Thursday, April 21, 2011

Critical Response Archive: The Aleph

Before postmodern literature gained momentum in the sixties, there were several writers here and there who flouted even the conventions of modernism, the forerunners of the stylistic and conventional trends to come. Jorge Luis Borges’ story collection The Aleph is an example of the prototypical postmodern literature, combining intellectual and philosophical mind-games with artistic skill and innovation. His short stories question the nature of reality and truth, and reveal the nuances of human consciousness.

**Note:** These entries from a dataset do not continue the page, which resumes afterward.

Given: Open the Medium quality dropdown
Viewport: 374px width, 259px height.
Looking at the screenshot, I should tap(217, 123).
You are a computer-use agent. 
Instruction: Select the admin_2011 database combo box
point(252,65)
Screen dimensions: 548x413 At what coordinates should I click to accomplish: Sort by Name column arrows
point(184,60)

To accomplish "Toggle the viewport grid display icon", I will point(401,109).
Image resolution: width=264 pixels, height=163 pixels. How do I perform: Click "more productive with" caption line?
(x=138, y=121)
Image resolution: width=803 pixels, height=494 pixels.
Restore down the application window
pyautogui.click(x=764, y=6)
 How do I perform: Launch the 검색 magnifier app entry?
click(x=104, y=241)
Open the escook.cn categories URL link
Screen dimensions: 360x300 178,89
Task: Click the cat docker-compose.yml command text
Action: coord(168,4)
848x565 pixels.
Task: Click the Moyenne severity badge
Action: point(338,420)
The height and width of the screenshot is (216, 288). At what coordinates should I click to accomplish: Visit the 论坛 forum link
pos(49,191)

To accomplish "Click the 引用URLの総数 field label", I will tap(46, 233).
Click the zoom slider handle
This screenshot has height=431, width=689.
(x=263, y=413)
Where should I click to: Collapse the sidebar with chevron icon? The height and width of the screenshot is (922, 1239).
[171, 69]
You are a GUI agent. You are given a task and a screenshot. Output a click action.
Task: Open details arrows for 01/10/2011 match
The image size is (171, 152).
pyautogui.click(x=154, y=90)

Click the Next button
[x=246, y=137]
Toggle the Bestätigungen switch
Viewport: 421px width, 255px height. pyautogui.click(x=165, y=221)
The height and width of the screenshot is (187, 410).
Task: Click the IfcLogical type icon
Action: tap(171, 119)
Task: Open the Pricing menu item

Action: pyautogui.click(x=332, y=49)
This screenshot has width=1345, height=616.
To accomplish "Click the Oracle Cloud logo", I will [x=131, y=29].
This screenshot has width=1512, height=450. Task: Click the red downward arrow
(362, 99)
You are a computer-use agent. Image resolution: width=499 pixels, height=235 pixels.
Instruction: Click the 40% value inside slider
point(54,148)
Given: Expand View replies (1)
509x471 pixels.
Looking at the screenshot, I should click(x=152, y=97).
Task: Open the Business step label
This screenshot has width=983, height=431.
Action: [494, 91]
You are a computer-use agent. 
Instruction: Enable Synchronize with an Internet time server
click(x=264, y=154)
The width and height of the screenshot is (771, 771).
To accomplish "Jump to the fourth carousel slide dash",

One of the most notable aspects that ties all these stories together is authorial presence: Borges himself is often called by name, and the main narrator often remains outside of the action, while another character tells the main story, as it occurs in “Ibn Hakkan al-Bokhari, Dead in his Labyrinth” and “Rosendo’s Tale.” Even in the stories where the narrator is present, even among the main action, he can be identified as Borges, which the author gives away in the commentary at the end of the book, revealing the names of characters based on people he had really known. In “The Aleph,” the narrator does go by the name of Borges. This blurs the line between reality and fiction even in the real world, though most presume that no such things as Alephs exist.

By presenting fantastic events such as universe-viewing, time travel, and legendary weapons in a frank manner, often told from the person who had witnessed the event, Borges takes on three things at once: the denial and revelation of science-defying phenomena by human beings, the flaws in human perception, and the gullibility of memory. In many of his stories, all three are at work: in “The Aleph,” Borges first accepts that he had indeed witnessed it, but later came to question whether it was an aleph, or if he had seen one at all; in “The Other Death,” the men whom the narrator speaks to remember a cowardly Damian, then can’t remember him at all, then remember him as a war hero who died in battle—all due to a possible fluctuation of the time-space continuum as the past was somehow changed, possibly. Above all, Borges tells his fiction like nonfiction, eyewitness accounts of newsworthy events (even if the news media would not have heard of it); and this creates the feel of a true story, or a legend…it may be true, but it probably isn’t. This creates a certain illusory realism within the tone and content of his work.